However, it was too early to call at present because the government has already been considering plans to ease the lockdowns so that economies begin to recover, albeit cautiously.

It is important to mention here that markets as well as some selected businesses reopened on Monday after the government had started easing restrictions related to the coronavirus pandemic. Pakistan’s economy is heading towards a recession with a -1.5 percent contraction predicted for this fiscal year, compared with a before virus forecast of around 3 percent.

Responding to the question of loan payment holidays to borrowers, whose financial position has been badly hit by the COVID-19 outbreak, the bank’s CEO said loan restructuring and rescheduling was an ongoing process especially in these times, the numbers of which were constantly fluctuating.

“Bank lending in Pakistan remains typically corporate and commercial centred. SME’s, which are the hardest hit, have a small share of the lending wallet, and consumer piece including mortgage is limited as compared to corporate lending,” he said.

Unlike other markets where SMEs have a large portion of the overall bank borrowing portfolio, Pakistan’s financial industry had a limited exposure level when it came to small-scale lending, Shamsie said.

About the question that borrowers would not be able to benefit from the loan deferment relief when a large portion of the economy was undocumented, and many individuals and SMEs took loan from informal sources, Shamsie said the segment of the population which received its credit from sources falling outside the remit of the SBP were not able to apply to the various relief measures that the regulatory body has introduced.

However, in the last few years, the availability of easy micro and nano loans from microfinance institutions have enabled a lot of businesses to acquire credit options from SBP sanctioned organisations.

※

Your tasks:
[1] Copy the passage on Pakistani bank lending from "However, in the" up to and including "SBP sanctioned organisations.".
[2] In the passage on Pakistani bank lending, what was the forecast for Pakistan's economy before the virus?

Provided records:

※

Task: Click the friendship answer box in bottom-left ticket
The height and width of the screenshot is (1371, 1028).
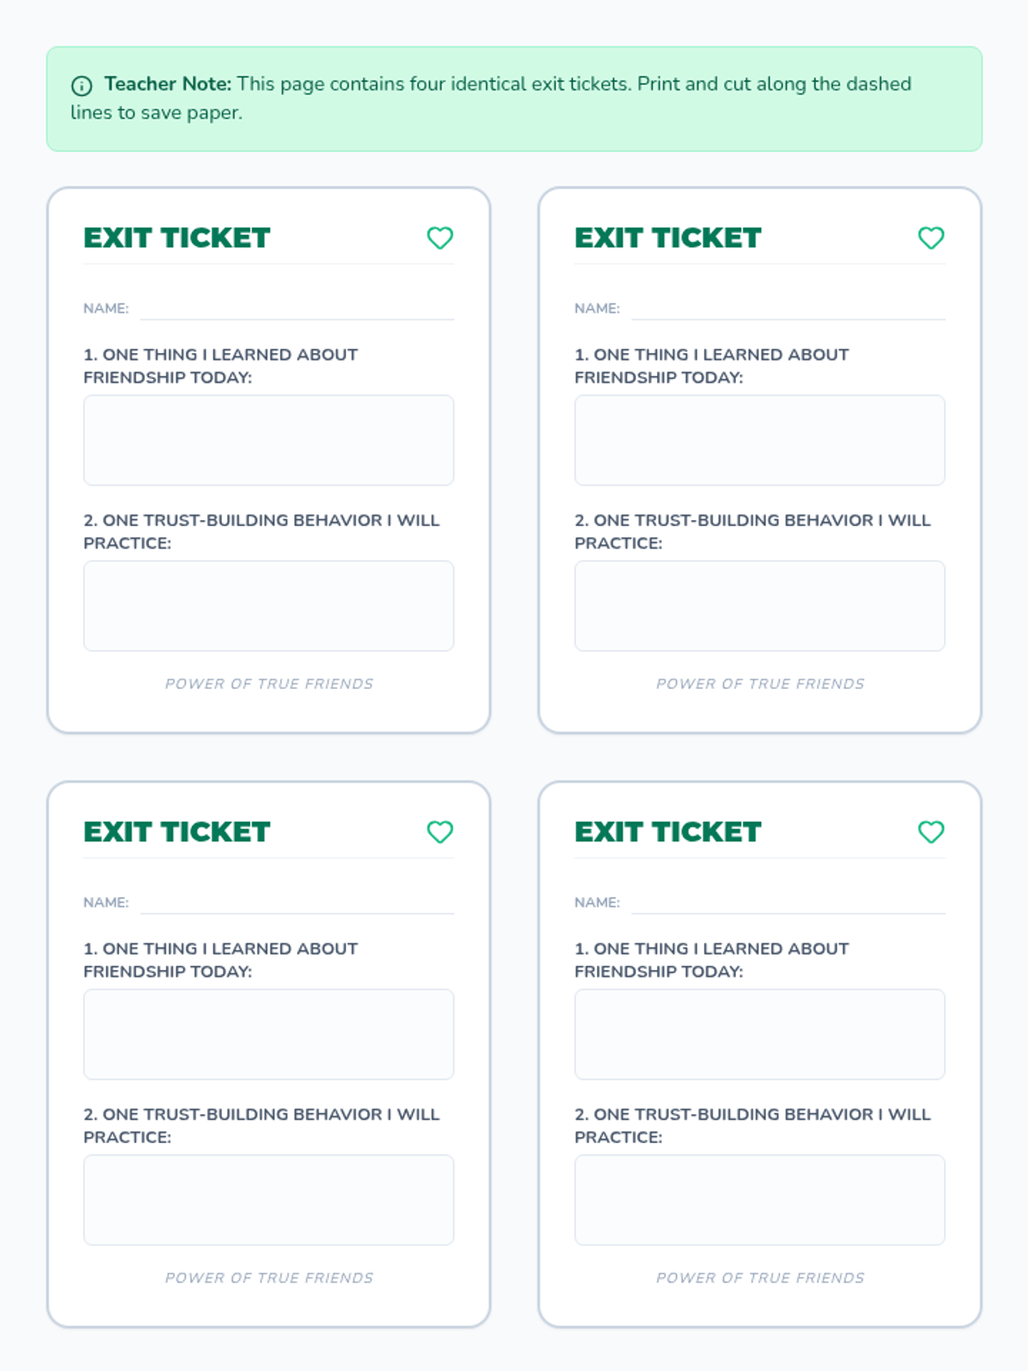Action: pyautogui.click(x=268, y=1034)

※

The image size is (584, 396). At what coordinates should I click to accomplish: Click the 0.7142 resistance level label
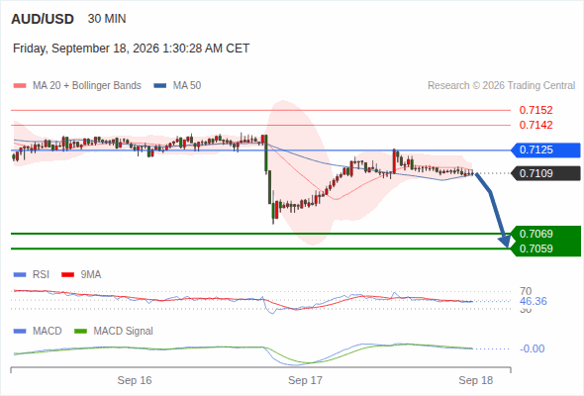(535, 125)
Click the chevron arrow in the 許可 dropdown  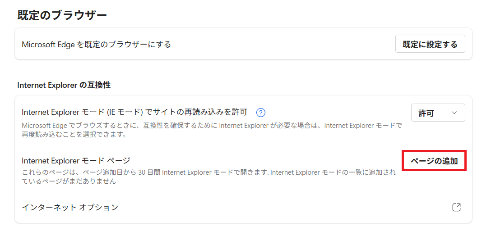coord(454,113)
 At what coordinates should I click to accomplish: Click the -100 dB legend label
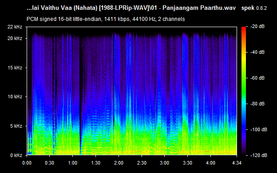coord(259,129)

※

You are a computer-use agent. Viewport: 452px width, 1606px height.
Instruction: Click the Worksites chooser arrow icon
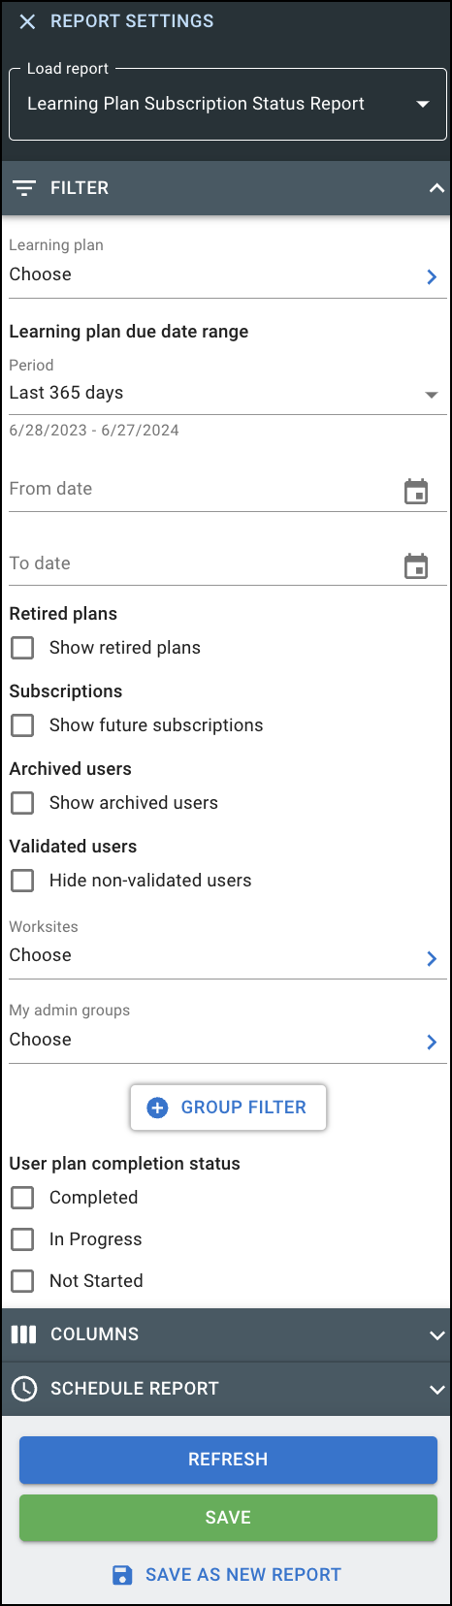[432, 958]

※

Activity answers:
[1]
However, in the last few years, the availability of easy micro and nano loans from microfinance institutions have enabled a lot of businesses to acquire credit options from SBP sanctioned organisations.

[2] Around 3 percent.